Evet,
Yıllarca halkımızla birlikte olmaya çalıştım. Bu köşemden olsun gerekse
sosyal medyadan olsun bu ülkeyi yönetenlere ve özellikle halkımıza bir sürü
sorular sordum. Okurlarım adına çok memnunum. Ancak siyasiler adına aynı şeyi
diyemeyeceğim. Çünkü beni arayan okurlarım, sorularıma yanıt verirlerken çözüm
önerilerini de söylüyorlar. Elbette herkesin doğrularına göre.
Okurlarıma açıkça şunu söylemek istiyorum. Yıllarca insanlarımızı en
kutsal değerleri üzerinden kandırıyorlar. Halkımız bir an önce bunun farkına
varmalıdırlar. Artık uyanmalıyız. Ülkemizde aklını kullanmayan korkunç bir
aydın kitlesinin ihaneti var. Doğruyu ve yanlışı gördüğümüz halde taraf
olamıyoruz. Veya ülkede yaşanan olumsuzlukları dile alamıyoruz. Bunları
halkımıza yeteri kadar aktarmayı başaramıyoruz.

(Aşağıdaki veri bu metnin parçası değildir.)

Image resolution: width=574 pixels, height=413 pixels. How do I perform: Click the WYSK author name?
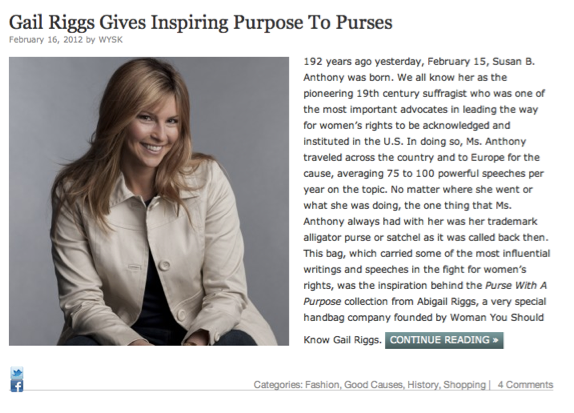111,40
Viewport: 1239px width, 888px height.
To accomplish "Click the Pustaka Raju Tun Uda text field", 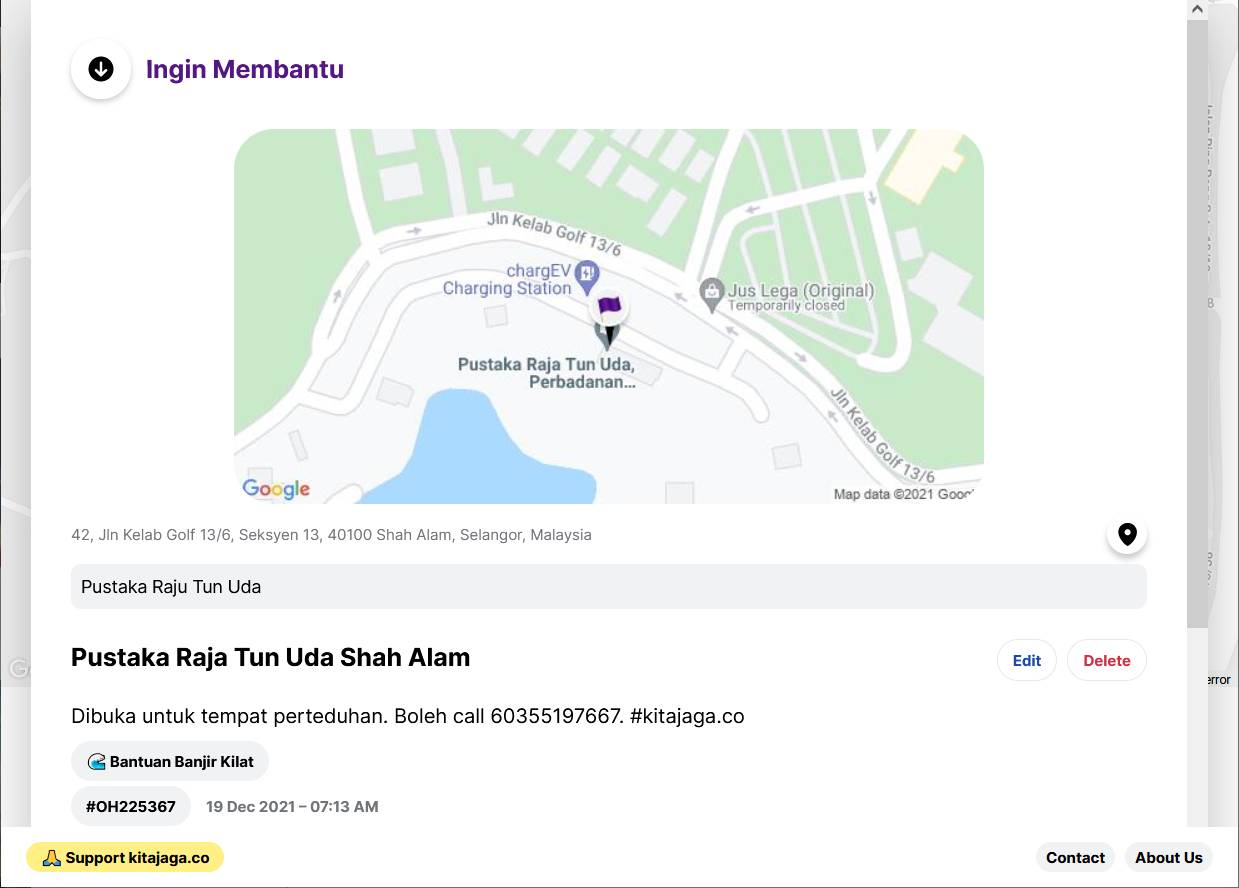I will 608,587.
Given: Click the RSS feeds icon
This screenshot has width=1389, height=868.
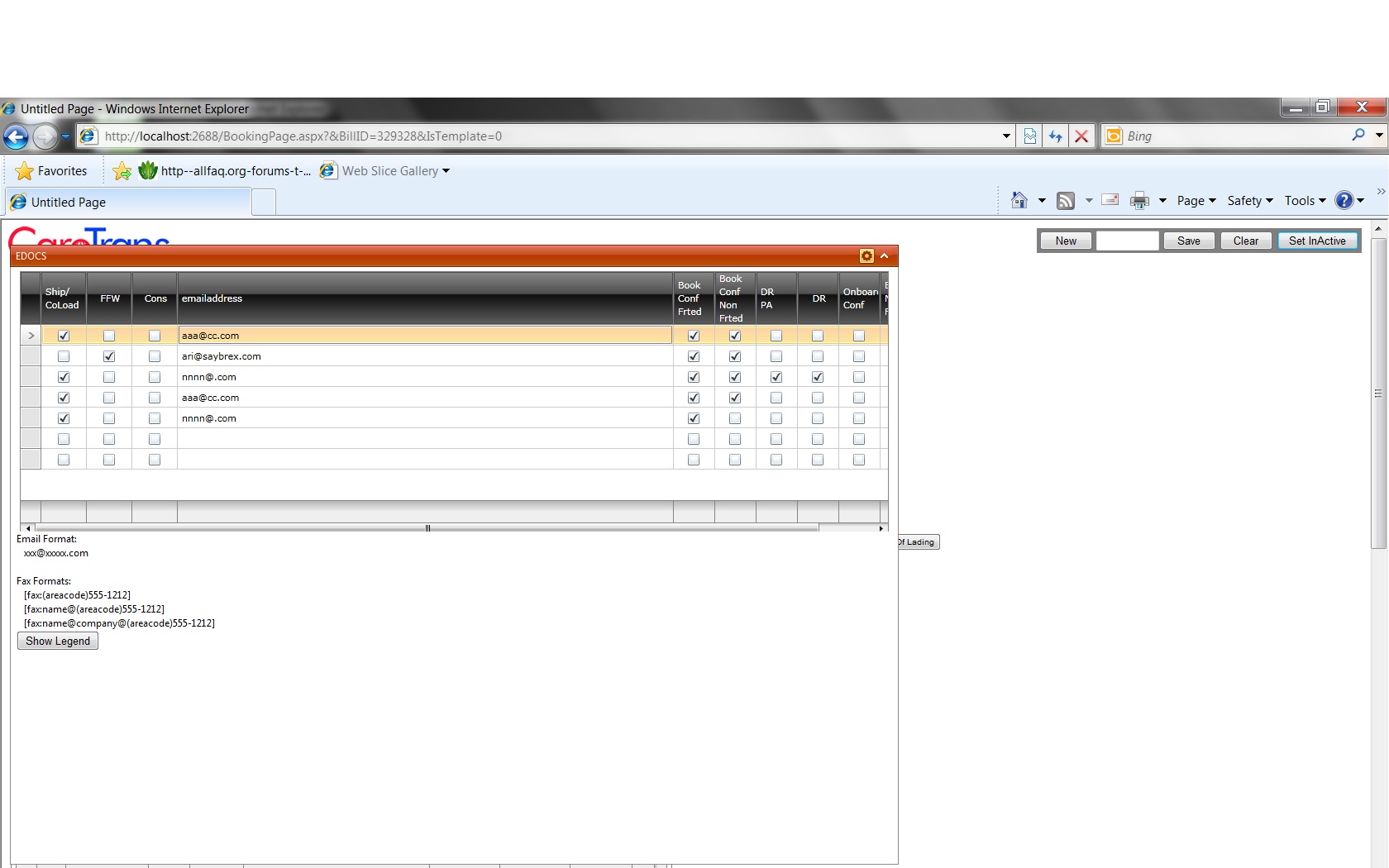Looking at the screenshot, I should [x=1066, y=200].
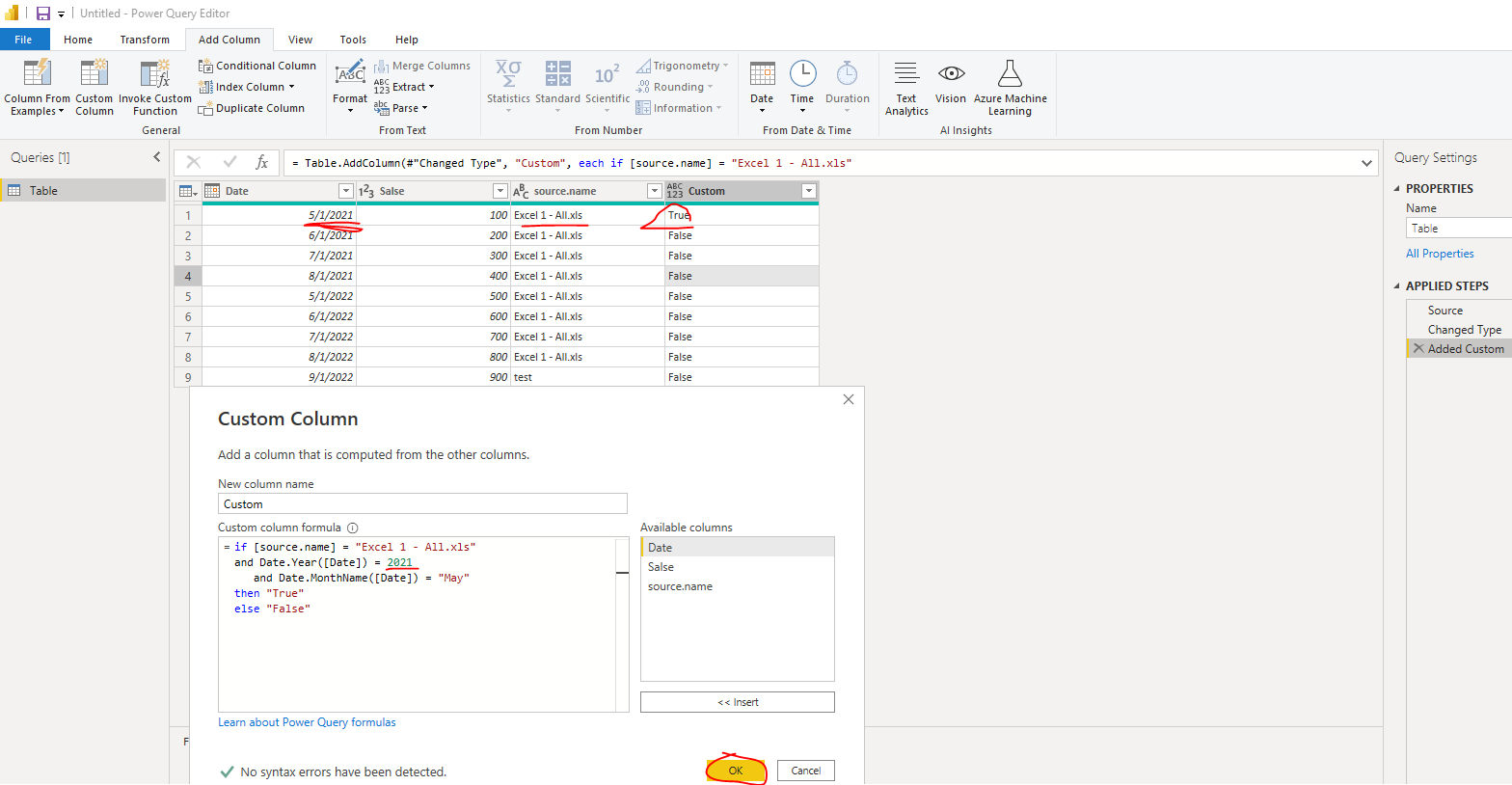Open the source.name column filter dropdown
This screenshot has height=785, width=1512.
tap(655, 191)
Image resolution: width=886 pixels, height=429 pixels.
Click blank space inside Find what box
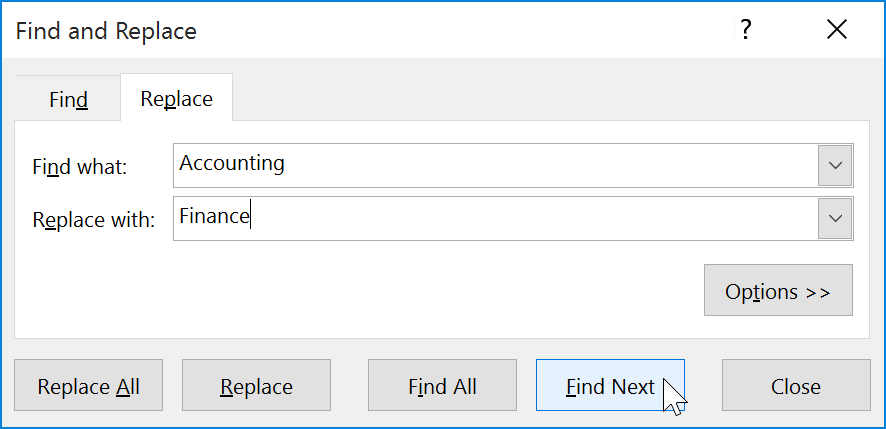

Bakın, şöyle bir düşünelim. On kasım bin dokuz yüz otuz sekiz sabahından
sonra kim olursa olsun yöneticilerimizin belki de hiç biri ATATÜRK’ ün,
aydınlanma ve çağdaşlaşma çizgisini takip ederek halkımıza ve gençlerimize
anlatmadı. Şimdi öyle görülüyor ki bunun bedelini çok derinden ödüyoruz. İşte
ülkemizde yaşanan terör sorununda gelinen nokta..! Güney sınırlarımızdaki kaos.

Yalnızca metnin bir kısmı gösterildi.